D'autres contingents refusent tout bonnement de changer de zone d'opération, en invoquant d'obscurs passages des règles d'engagement qui les lient à l'ONU, et prévoient que leur capitale soit
consultée avant tout redéploiement. "Ils privilégient le statu quo, un certain confort. Leurs camps sont construits, ils connaissent les habitants… Parfois, cela nous rend fous, au quartier
général", avoue un conseiller militaire de l'ONU.
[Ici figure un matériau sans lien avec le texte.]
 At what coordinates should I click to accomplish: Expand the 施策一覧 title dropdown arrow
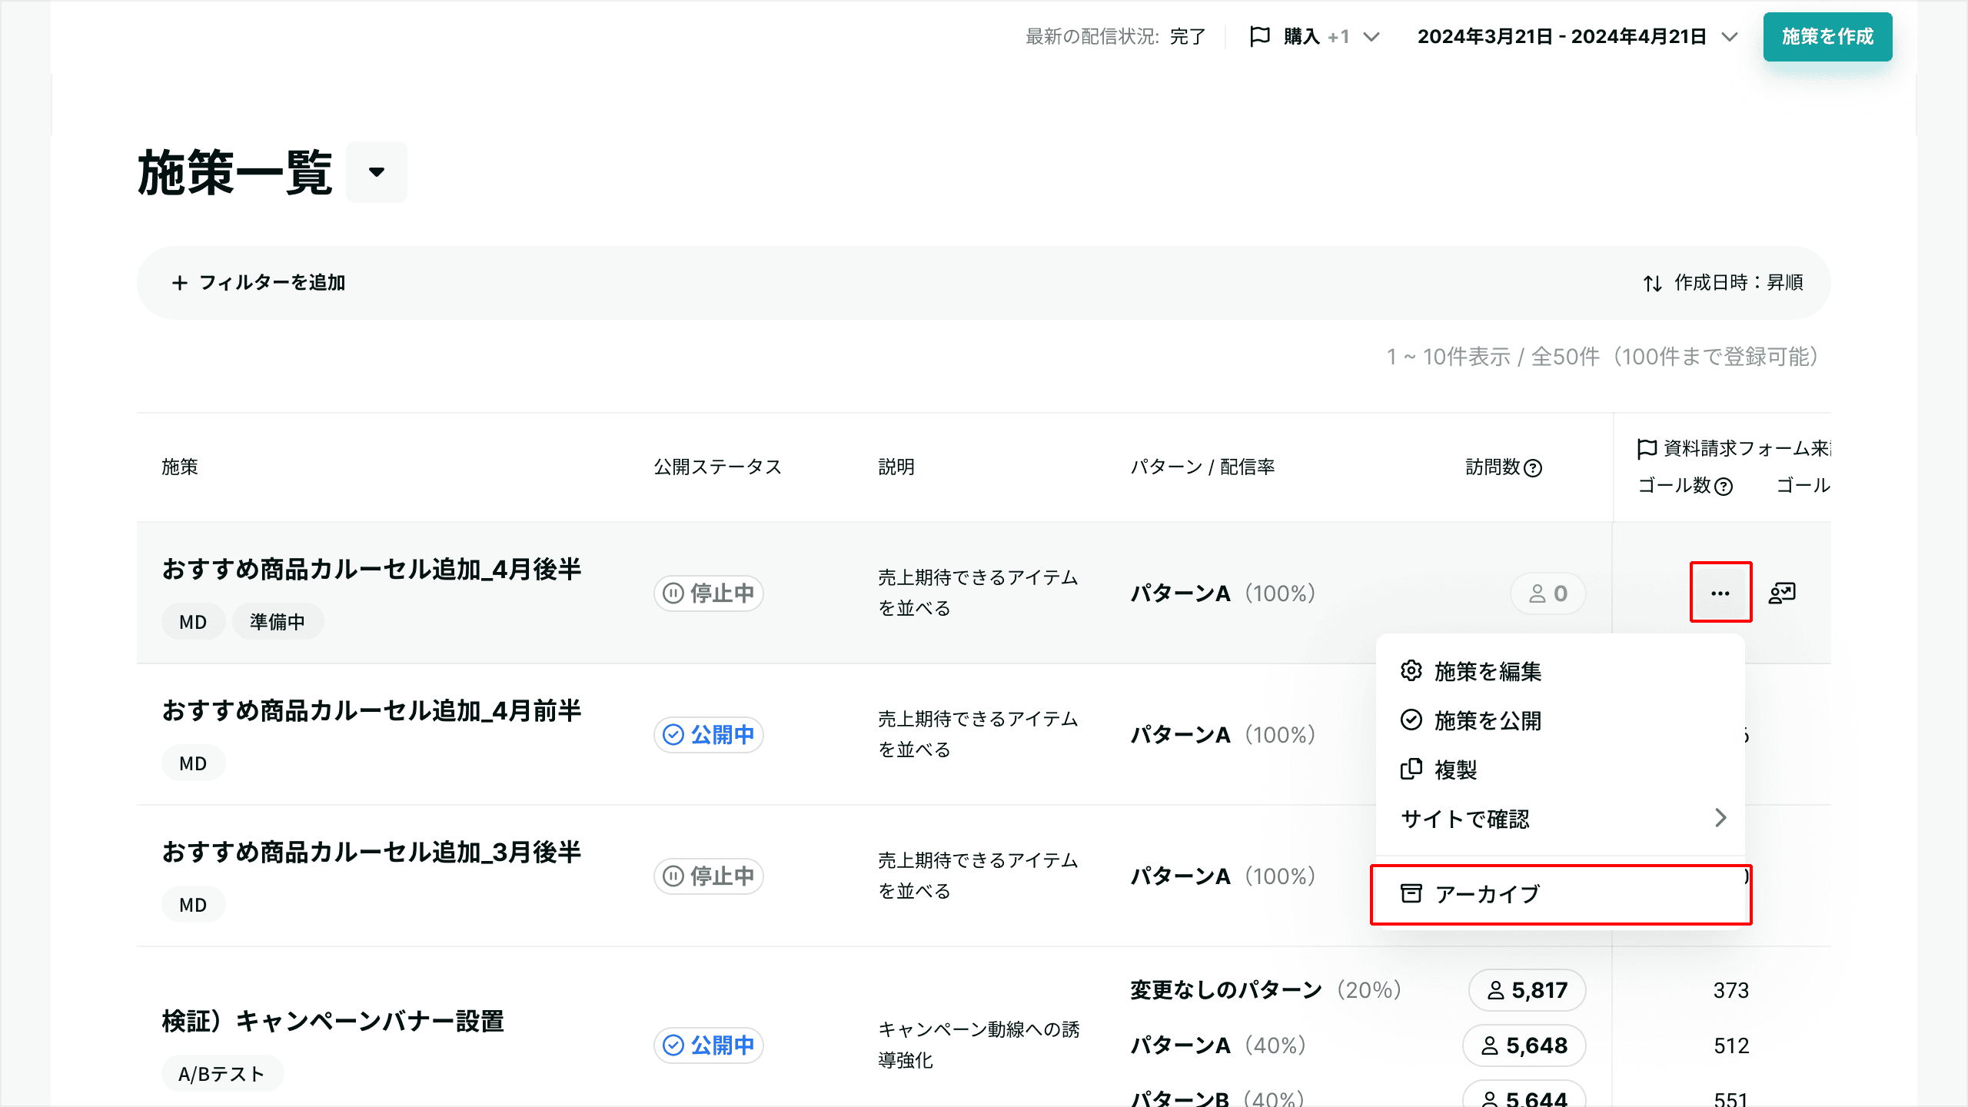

Outre l'Inde (4 400 hommes) et le Pakistan (3 600), le Bangladesh (1 400), l'Uruguay (1 300), l'Afrique du sud (1 100) et le Népal (1 000) fournissent les principaux contingents de la Monuc.
Lorsqu'ils sont appelés par le commandement de la Mission à prendre des risques, certains contingents s'en remettent, une fois encore, à leur capitale qui les couvre. "Il est parfois
difficile de les convaincre d'ouvrir le feu", explique un fonctionnaire onusien. Bien que le mandat de l'ONU en RDC soit robuste, et permette aux casques bleus d'user de la force pour
soutenir l'armée congolaise, plusieurs contingents en font une interprétation conservatrice.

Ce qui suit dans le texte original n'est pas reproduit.